The Islamic State lost territory in Syria after the Bashar al-Assad regime, with the help of Russia, bombed rebel territory and indiscriminately killed civilians. IS also lost ground in Iraq, where government troops launched an offensive attack to retake Mosul. Assad’s crushing regime may have helped to combat IS, at the expense of running Syria to the ground, killing scores of civilians and producing a “modern-day Holocaust”, as some commentators have described it. As recently as two days ago, Russia and Syria are looking to hold a ceasefire with rebel groups who agree to it.

Despite losses in Syria and Iraq, IS claimed responsibility for attacks on the airport in Brussels, which killed 32 people; as well as a jihadist attack with a lorry that ran over 86 people in Nice. In Orlando, an IS-inspired gunman killed 49 people at a gay nightclub, which was considered the US’ worst attack since 9/11. IS terrorists also killed four people in a rampage in Jakarta.

Voters in Italy voted against constitutional reforms that would have given the existing federal government, and prime minister, Matteo Renzi more law-making powers. Mr. Renzi promptly stepped down.

Oil prices sank to their lowest level in January 2016. Oil-exporting economies such as Saudi Arabia were put under pressure, until OPEC eventually agreed to cut output in order to ease the worldwide glut and lift prices.

2016 also saw the introduction of the self-driving car. Tesla piloted a problem that resulted in one death of a self-driving Tesla vehicle. Google’s autonomous car project drove two million miles. Uber is also piloting a fleet of self-driving cars.

In July 2016, a coup attempted by factions of the Turkish army was defeated when people protested in favour of Recep Tayyip Erdogan’s government. Mr. Erdogan took the opportunity to round up 150,000 opposition supporters and arrest them or bar them from working.

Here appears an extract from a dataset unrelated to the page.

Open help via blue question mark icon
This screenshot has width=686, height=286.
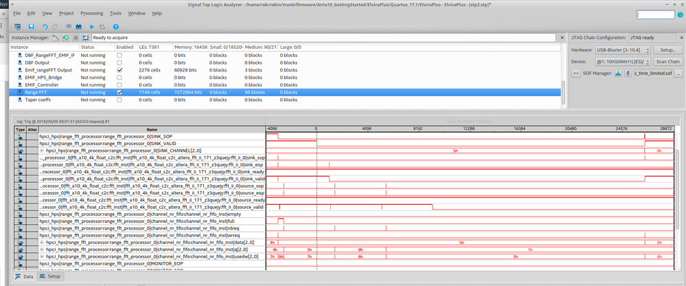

Twitter was frequently rumoured to be the target of a takeover, after it was supposedly on the road to bankruptcy. Measures by its CEO, Jack Dorsey, to become more involved in product development, seems to have saved Twitter for now, even though it is disabling it’s Vine service. Yahoo ended up selling its core business to Verizon. Yahoo was also a victim of a major hack that compromised one billion accounts.

India’s sudden “demonetization” measure resulted in the cancelling of 500 and 1000- rupee notes, in order to clamp down on tax evasion and black money. The move was highly criticized across the world, and left India’s poor population finding it difficult to buy food and make financial transactions.